**Source passage:**
The Farfetch Marketplace Flywheel & Product Development Supercharged
By Pedro Cerqueira, Product Owner
As explained in this article, the Farfetch marketplace flywheel is powered through a virtuous cycle that starts with a great experience that drives traffic to the platform and third-party sellers, consequently improving the selection of goods and cost structure contributing to the flywheel spin.
The Farfetch Marketplace Flywheel on Steroids is, in essence, the same virtuous cycle, but leveraging on top of another extremely powerful virtuous cycle driven by Big Data, Machine Learning and Data Science.
As the flywheel spins, there’s significant growth in the user and customer base, as well as more visits and purchases (demand) led by improvements in experience, increased user acquisition and an ever-increasing item selection and range (supply).
This type of growth results in a significant increase in the data available (Big Data) about our users/customers’ behaviour and buying preferences at an aggregated anonymous level (the same applies for sellers and partners).
By having machine learning algorithms (called learners) absorbed in learning models on how to learn from data on our customers and their tastes, Farfetch creates a hard to copy core competitive advantage. This is our ability to optimize our customers’ experience to discover the items they want from the ever-increasing long tail of fashion items we showcase and sell.
These learners will guide the discovery and inspire each individual customer (without knowing who they are, just because of the way they interact with the site/app) to find and discover the items they are looking for or didn’t even know they wanted.
This can all be accomplished through the right recommendations and ranked items shown at the right time to the right customers. Effectively generating and moving demand, selling more, generating more data, and starting yet a new cycle revolution for learners to act upon.
Darwin’s Theory of Evolution by Natural Selection: adapted for Product Development
Besides being able to address the long tail challenge presented earlier, learners can improve Farfetch technology products by applying the scientific method of experimentation. This means learners will rapidly and constantly change our products by learning what experience works best for each customer, leveraging build-measure-learn cycles unconstrained by human capacity.
Each of our customers operate within their own complex environments — e.g., political, economical, social, technological. Their interactions with our products reflect conscious and unconscious behaviours and micro/macro decisions.

**Set task:** Pick up the article on the Farfetch marketplace flywheel after its last sentence and continue it. The material that follows comes from a separate source.

**Records from a dataset:**
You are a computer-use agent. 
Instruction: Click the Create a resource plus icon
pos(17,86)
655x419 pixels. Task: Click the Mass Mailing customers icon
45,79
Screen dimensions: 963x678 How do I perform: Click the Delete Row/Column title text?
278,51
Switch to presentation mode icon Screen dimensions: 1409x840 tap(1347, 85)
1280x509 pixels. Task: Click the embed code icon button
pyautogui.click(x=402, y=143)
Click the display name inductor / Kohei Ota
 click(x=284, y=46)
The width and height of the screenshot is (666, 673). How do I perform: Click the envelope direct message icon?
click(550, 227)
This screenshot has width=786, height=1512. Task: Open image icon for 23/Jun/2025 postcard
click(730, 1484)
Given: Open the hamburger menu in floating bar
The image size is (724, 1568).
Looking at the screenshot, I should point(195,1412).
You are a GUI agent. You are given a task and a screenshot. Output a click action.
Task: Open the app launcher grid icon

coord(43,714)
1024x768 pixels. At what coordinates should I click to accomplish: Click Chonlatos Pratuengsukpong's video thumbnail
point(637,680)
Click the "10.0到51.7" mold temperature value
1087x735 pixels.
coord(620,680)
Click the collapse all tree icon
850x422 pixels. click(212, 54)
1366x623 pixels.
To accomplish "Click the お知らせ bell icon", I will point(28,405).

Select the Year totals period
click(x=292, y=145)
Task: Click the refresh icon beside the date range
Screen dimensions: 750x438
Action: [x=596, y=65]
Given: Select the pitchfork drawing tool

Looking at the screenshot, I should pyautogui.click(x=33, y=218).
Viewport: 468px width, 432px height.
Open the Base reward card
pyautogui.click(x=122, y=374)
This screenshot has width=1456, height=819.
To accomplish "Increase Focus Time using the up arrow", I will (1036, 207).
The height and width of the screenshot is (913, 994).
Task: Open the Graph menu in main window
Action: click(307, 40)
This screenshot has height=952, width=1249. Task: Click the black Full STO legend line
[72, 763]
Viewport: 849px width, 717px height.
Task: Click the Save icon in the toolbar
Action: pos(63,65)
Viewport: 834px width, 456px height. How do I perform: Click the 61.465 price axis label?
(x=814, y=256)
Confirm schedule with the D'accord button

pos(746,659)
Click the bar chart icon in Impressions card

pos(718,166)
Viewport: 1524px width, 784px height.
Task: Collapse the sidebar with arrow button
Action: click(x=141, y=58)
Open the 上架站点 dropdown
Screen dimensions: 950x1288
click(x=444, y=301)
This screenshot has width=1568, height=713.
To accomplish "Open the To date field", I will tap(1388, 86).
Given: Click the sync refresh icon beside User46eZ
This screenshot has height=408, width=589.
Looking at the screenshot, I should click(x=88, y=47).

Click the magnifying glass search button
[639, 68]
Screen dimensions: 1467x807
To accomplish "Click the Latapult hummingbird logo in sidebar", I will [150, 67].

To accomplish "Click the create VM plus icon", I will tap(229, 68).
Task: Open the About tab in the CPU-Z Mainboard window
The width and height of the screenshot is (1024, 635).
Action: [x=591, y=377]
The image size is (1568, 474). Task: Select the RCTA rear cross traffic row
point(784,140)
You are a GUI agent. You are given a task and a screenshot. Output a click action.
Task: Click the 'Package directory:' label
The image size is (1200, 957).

**Result below:**
Product evolution occurs when this sort of “natural selection” happens on top of these interactions and decisions favouring certain characteristics to the detriment of others, becoming more prevalent or rare within a product. It is this process of Product evolution that gives rise to mass Product personalization and market fit. Over successive iterations, our machine learning algorithms learn from its customer interactions and adapt our product characteristics accordingly. This results in a kind of “survival of the fittest” product, whatever that might be or look like in the end. Our learners are therefore able to achieve product/market fit for each customer without being able to clearly explain all the reasons why! It just works.
As Farfetch products adopt more learning-enabled features, this creates a new massive competitive advantage: each customer will feel like a luxury private client with a designated concierge. Each learner will become a Farfetch virtual shopkeeper working as a private client assistant alongside its human counterparts.
These learners will expand Farfetch’s talent community, and whoever has the best data, data scientists and learners in the industry will have a competitive edge in the arms race to be the global luxury fashion leader.
Conclusion: Learners as Farfetch’s First-Mover Advantage
New users and more engaged repeat customers will generate more data available for learners to learn, which will help learning models to create products our users love. This will draw in even more new users and customers, which will generate even more data to learn, thus triggering yet another virtuous cycle.
The first player to harness this power will have the first-mover advantage, having gone through more learning cycles than the competition. The higher the number of flywheel revolutions, the better the learning ability and speed. This transforms the first-mover advantage into an almost unsurpassable barrier to new entrants who won’t have the necessary data volume, connections nor knowledge to remain competitive.
References:
The Master Algorithm: How the Quest for the Ultimate Learning Machine Will Remake Our World, book by Pedro Domingos
Originally published at https://www.farfetchtechblog.com on April 1, 2020.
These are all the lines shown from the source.